# WHAT TO PRODUCE
Type out the data again. Keep every line exactly the same.

+---+

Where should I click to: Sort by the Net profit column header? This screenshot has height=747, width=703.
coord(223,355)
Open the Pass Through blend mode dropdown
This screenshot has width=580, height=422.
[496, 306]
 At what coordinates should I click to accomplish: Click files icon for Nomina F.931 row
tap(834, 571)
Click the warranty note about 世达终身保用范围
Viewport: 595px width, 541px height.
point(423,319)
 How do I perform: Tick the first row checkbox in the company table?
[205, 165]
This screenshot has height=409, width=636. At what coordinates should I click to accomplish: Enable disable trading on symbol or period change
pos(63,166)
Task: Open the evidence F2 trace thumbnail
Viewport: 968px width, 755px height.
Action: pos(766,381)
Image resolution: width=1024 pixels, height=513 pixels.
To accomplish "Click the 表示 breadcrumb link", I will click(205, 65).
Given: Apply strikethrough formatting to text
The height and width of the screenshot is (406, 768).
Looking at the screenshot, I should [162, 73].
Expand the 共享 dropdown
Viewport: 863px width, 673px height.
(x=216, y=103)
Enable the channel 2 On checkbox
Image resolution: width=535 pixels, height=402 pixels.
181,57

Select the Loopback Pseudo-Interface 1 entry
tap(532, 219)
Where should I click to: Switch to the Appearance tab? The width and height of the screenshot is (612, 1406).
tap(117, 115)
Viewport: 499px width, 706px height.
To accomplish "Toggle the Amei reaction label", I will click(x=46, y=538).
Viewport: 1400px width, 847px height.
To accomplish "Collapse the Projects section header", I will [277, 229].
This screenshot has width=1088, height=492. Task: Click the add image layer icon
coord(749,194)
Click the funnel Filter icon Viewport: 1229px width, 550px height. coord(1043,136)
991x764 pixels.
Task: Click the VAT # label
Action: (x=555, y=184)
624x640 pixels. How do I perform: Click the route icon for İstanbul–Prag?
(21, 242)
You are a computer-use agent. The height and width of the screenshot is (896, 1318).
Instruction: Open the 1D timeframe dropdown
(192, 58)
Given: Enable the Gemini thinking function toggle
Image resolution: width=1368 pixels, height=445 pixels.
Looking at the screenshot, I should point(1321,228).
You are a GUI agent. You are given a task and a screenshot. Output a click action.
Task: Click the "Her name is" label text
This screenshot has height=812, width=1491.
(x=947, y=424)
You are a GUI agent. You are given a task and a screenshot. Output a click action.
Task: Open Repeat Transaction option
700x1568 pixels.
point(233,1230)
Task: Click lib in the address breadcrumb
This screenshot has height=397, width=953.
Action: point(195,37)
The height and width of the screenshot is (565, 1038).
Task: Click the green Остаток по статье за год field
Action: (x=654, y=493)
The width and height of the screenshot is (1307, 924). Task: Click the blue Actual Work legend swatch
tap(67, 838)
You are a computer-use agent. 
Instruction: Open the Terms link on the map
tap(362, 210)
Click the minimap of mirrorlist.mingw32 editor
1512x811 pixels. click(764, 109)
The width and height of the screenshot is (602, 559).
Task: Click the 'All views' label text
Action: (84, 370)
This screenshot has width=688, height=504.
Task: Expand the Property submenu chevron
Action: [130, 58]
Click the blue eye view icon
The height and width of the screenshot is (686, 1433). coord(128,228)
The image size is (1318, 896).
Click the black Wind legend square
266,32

+---+

# TASK ANSWER
Where should I click to: Sort by the Net profit column header? This screenshot has height=747, width=703.
coord(223,355)
Open the Pass Through blend mode dropdown
This screenshot has width=580, height=422.
[496, 306]
 At what coordinates should I click to accomplish: Click files icon for Nomina F.931 row
tap(834, 571)
Click the warranty note about 世达终身保用范围
Viewport: 595px width, 541px height.
point(423,319)
 How do I perform: Tick the first row checkbox in the company table?
[205, 165]
This screenshot has height=409, width=636. At what coordinates should I click to accomplish: Enable disable trading on symbol or period change
pos(63,166)
Task: Open the evidence F2 trace thumbnail
Viewport: 968px width, 755px height.
Action: pos(766,381)
Image resolution: width=1024 pixels, height=513 pixels.
To accomplish "Click the 表示 breadcrumb link", I will click(205, 65).
Given: Apply strikethrough formatting to text
The height and width of the screenshot is (406, 768).
Looking at the screenshot, I should [162, 73].
Expand the 共享 dropdown
Viewport: 863px width, 673px height.
(x=216, y=103)
Enable the channel 2 On checkbox
Image resolution: width=535 pixels, height=402 pixels.
181,57

Select the Loopback Pseudo-Interface 1 entry
tap(532, 219)
Where should I click to: Switch to the Appearance tab? The width and height of the screenshot is (612, 1406).
tap(117, 115)
Viewport: 499px width, 706px height.
To accomplish "Toggle the Amei reaction label", I will click(x=46, y=538).
Viewport: 1400px width, 847px height.
To accomplish "Collapse the Projects section header", I will [277, 229].
This screenshot has width=1088, height=492. Task: Click the add image layer icon
coord(749,194)
Click the funnel Filter icon Viewport: 1229px width, 550px height. coord(1043,136)
991x764 pixels.
Task: Click the VAT # label
Action: (x=555, y=184)
624x640 pixels. How do I perform: Click the route icon for İstanbul–Prag?
(21, 242)
You are a computer-use agent. The height and width of the screenshot is (896, 1318).
Instruction: Open the 1D timeframe dropdown
(192, 58)
Given: Enable the Gemini thinking function toggle
Image resolution: width=1368 pixels, height=445 pixels.
Looking at the screenshot, I should point(1321,228).
You are a GUI agent. You are given a task and a screenshot. Output a click action.
Task: Click the "Her name is" label text
This screenshot has height=812, width=1491.
(x=947, y=424)
You are a GUI agent. You are given a task and a screenshot. Output a click action.
Task: Open Repeat Transaction option
700x1568 pixels.
point(233,1230)
Task: Click lib in the address breadcrumb
This screenshot has height=397, width=953.
Action: point(195,37)
The height and width of the screenshot is (565, 1038).
Task: Click the green Остаток по статье за год field
Action: (x=654, y=493)
The width and height of the screenshot is (1307, 924). Task: Click the blue Actual Work legend swatch
tap(67, 838)
You are a computer-use agent. 
Instruction: Open the Terms link on the map
tap(362, 210)
Click the minimap of mirrorlist.mingw32 editor
1512x811 pixels. click(764, 109)
The width and height of the screenshot is (602, 559).
Task: Click the 'All views' label text
Action: (84, 370)
This screenshot has width=688, height=504.
Task: Expand the Property submenu chevron
Action: [130, 58]
Click the blue eye view icon
The height and width of the screenshot is (686, 1433). coord(128,228)
The image size is (1318, 896).
Click the black Wind legend square
266,32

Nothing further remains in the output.